**PASSAGE GIVEN**.
------------------------------

Google Cloud products are served from
specific regional failure domains
and are fully supported by
Service Level Agreements
to ensure you
are designing your application architecture within the structure of Google Cloud.
Google Cloud infrastructure services are available in locations across
North America, South America, Europe, Asia, the Middle East, and Australia.
These locations are divided into regions and zones. You can choose where
to locate your applications to meet your latency, availability, and durability
requirements.
Try it for yourself
If you're new to Google Cloud, create an account to evaluate how our
products perform in real-world scenarios. New customers also get $300 in
free credits to run, test, and deploy workloads.
Get started for free
Regions and zones
Regions
are independent geographic areas that consist of
zones
. Zones and
regions are logical abstractions of underlying physical resources provided in
one or more physical data centers. These data centers may be owned by Google and
listed on the
Google Cloud locations page
, or they may
be leased from third-party data center providers. For the full list of data
center locations for Google Cloud, see our
ISO/IEC 27001 certificate
. Regardless of
whether the data center is owned or leased, Google Cloud selects data centers
and designs its infrastructure to provide a uniform level of performance,
security, and reliability.

------------------------------

**TASK REQUIREMENTS**.
[a] According to the passage on Google Cloud regions, what do regions consist of?
[b] Write out the stretch of the passage on Google Cloud regions from "These locations are" through "and deploy workloads.".
The records play no part in this work.

------------------------------

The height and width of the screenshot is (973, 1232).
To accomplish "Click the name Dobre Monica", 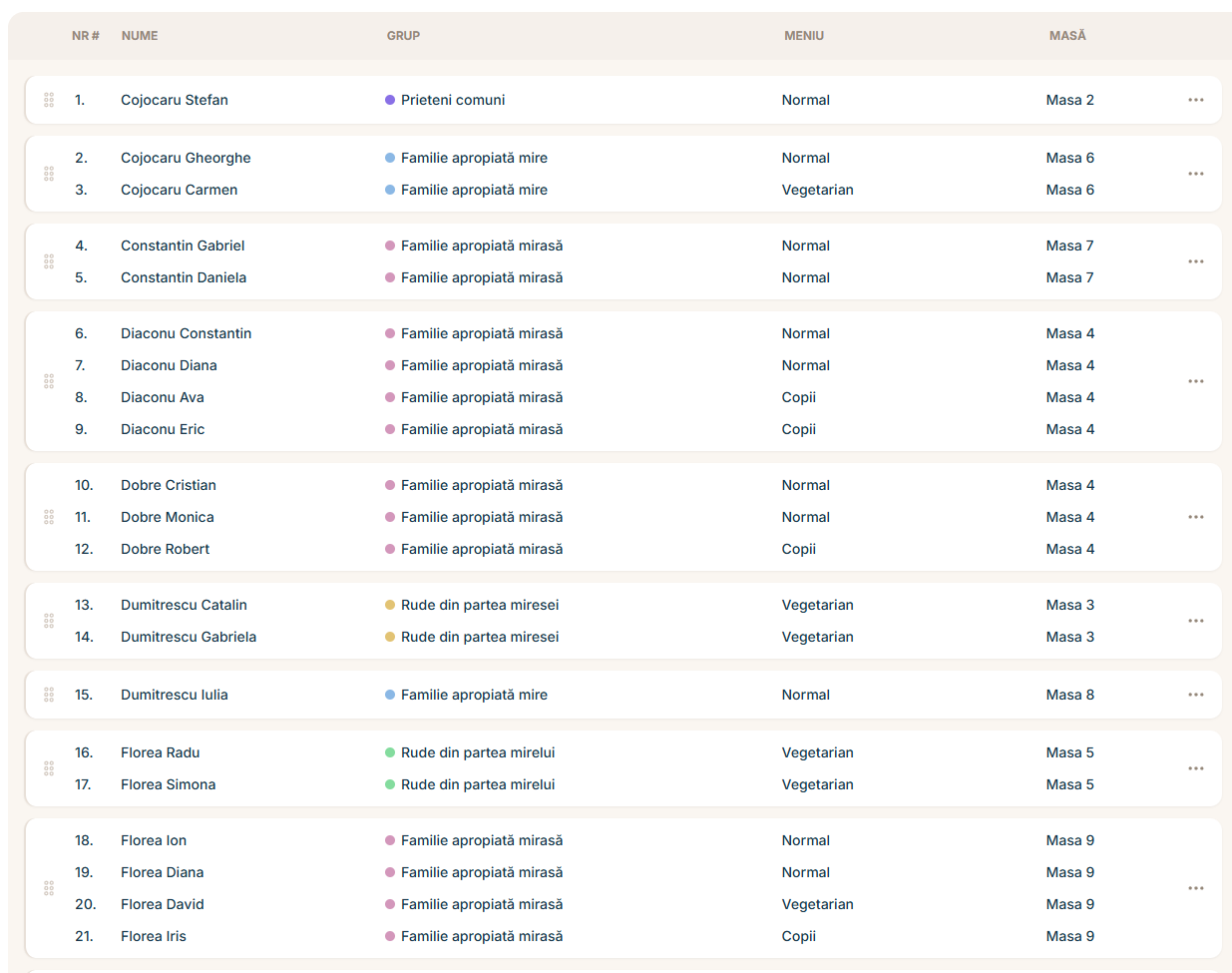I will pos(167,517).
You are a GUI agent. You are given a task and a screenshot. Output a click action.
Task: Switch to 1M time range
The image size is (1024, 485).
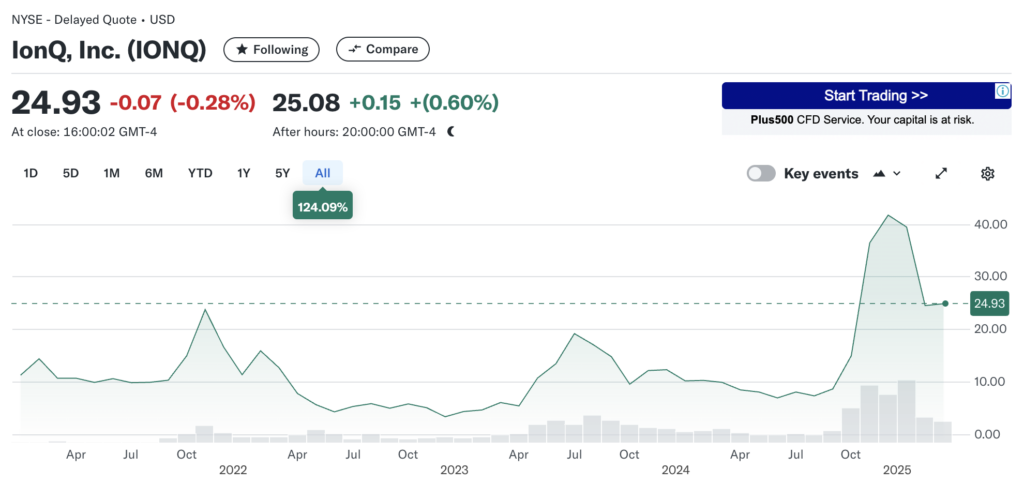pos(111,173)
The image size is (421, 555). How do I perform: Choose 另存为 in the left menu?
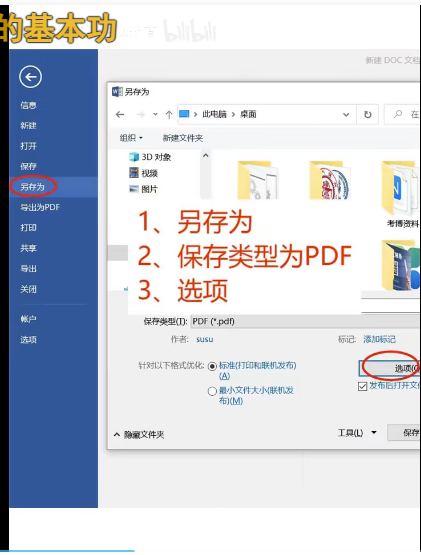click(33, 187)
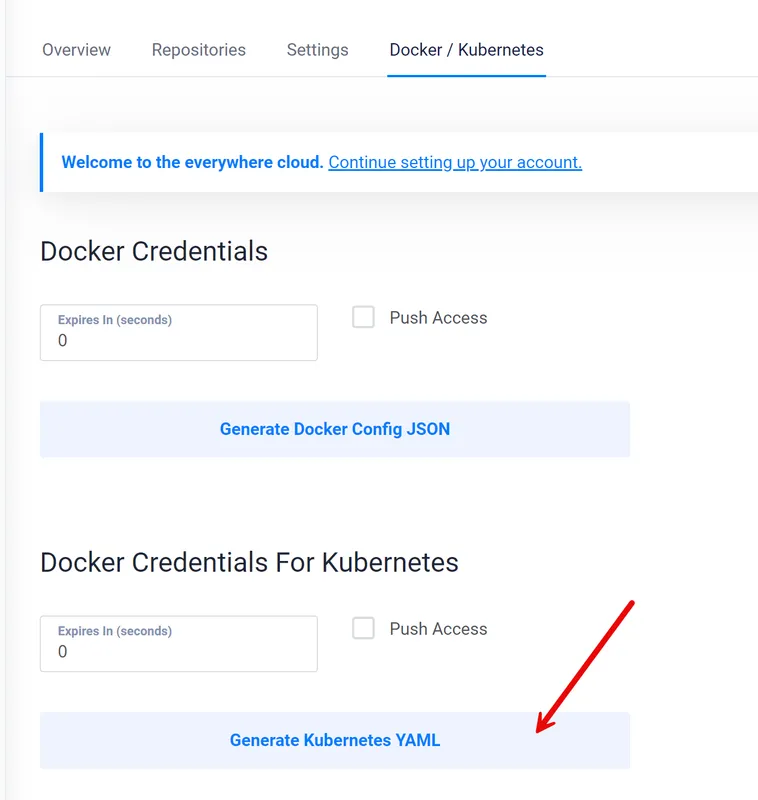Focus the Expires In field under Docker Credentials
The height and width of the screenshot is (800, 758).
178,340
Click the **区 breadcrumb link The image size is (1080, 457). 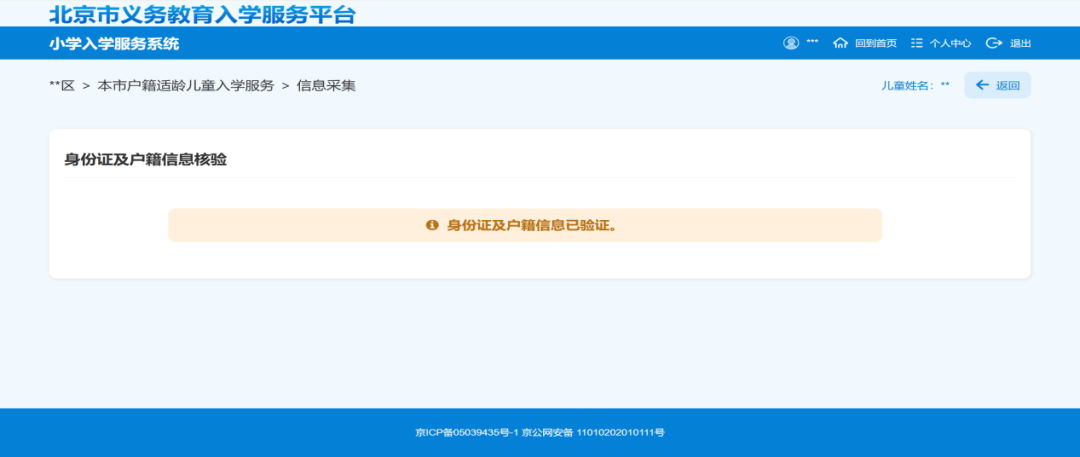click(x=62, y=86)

------------------------------

**SOLUTION SET**.
[a] Regions consist of zones.

[b]
These locations are divided into regions and zones. You can choose where
to locate your applications to meet your latency, availability, and durability
requirements.
Try it for yourself
If you're new to Google Cloud, create an account to evaluate how our
products perform in real-world scenarios. New customers also get $300 in
free credits to run, test, and deploy workloads.